In fiscal year 2022, “only 9,900 households participated in the primary program intended to move poor Virginians toward self-sufficiency, the Virginia Initiative for Education and Work,” while approximately 1,160 households participated each month in the state’s other program in 2022, the supplemental program. Nutrition Assistance Program for Employment and Training, according to the report.

Outcomes were evaluated for approximately 265,000 participants in these programs and regular SNAP from 2018 to 2022, and JLARC found that the programs did not have a notable impact on employment rates and that “although half of them saw salary increases by 2022, the group’s median salary remained below the federal poverty line.

Additionally, fewer than 2% of Temporary Assistance for Needy Families and SNAP recipients per year between 2018 and 2022 took advantage of services offered by the state’s workforce development system.

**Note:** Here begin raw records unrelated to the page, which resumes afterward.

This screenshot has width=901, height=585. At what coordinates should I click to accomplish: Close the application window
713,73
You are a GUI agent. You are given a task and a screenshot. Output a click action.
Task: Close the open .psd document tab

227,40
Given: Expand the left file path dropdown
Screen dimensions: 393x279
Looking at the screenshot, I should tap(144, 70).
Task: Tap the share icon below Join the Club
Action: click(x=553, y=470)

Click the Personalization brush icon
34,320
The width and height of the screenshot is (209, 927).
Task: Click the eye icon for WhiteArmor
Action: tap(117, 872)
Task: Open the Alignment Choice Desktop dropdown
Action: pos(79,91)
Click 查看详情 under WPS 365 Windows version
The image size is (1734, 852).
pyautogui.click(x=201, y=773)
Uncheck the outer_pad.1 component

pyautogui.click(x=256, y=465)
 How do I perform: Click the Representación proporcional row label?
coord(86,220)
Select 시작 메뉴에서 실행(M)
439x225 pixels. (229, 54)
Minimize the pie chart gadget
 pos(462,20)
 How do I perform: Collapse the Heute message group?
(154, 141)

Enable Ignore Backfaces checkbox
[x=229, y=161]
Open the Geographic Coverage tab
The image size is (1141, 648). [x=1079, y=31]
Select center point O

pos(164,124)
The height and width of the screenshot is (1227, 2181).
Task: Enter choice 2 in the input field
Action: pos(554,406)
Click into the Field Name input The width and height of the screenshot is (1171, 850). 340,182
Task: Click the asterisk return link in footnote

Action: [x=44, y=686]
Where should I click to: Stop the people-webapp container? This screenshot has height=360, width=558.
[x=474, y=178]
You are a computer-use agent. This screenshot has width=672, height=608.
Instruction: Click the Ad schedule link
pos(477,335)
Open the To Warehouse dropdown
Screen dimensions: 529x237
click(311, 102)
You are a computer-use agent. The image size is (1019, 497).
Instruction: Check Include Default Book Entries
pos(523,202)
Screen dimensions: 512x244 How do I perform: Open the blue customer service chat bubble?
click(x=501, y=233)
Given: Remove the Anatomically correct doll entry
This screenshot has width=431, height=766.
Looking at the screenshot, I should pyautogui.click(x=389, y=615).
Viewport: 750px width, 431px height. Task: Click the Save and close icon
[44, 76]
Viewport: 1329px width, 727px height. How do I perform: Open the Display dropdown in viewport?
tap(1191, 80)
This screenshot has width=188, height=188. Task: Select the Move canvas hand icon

JLARC also assessed child care across Virginia and found that child care was unaffordable under the federal definition for about half of the state’s households, with only not enough child care providers to meet demand and that there were several problems with the state’s child care subsidy program. make it less useful than necessary.

The federal government defines child care as affordable at or below 7% of a household’s family income.

“Infant and toddler care costs exceed 7 percent of household income for more than 80 percent of Virginia families, and the cost of preschool education exceeds 7 percent of household income for 74 percent. hundred of Virginia’s families,” according to the report.

The commission also determined that at least 140,000 households in need of child care in Virginia do not have access to it due to the low number of child care providers.

Finally, although Virginia has expanded its child care subsidy program with federal COVID relief funds, those funds will soon dry up – and even with them, it cannot offer subsidies to all eligible families. And even if the state could provide subsidies to all families who need them, fewer than half of child care providers participate in the subsidy program.

JLARC offered several recommendations for legislative and executive actions to help address some of the current deficiencies in the state’s self-sufficiency programs and the child care subsidy program.

The commission proposed that the Legislature require coordination between social services offices and local workforce development boards; social services should be able to inform recipients of state assistance programs of the employment and training resources available to them. It also mandates the creation of several pilot programs to test and improve aspects of VIEW and other self-sufficiency programs and recommends including employment requirements for eligibility for child care subsidies.

His executive recommendations included developing “modern workload goals” for these programs, establishing policies that help programs allocate and spend all of their program funds, and developing a process to “ reimburse child care subsidy program providers based on enrollment rather than attendance.”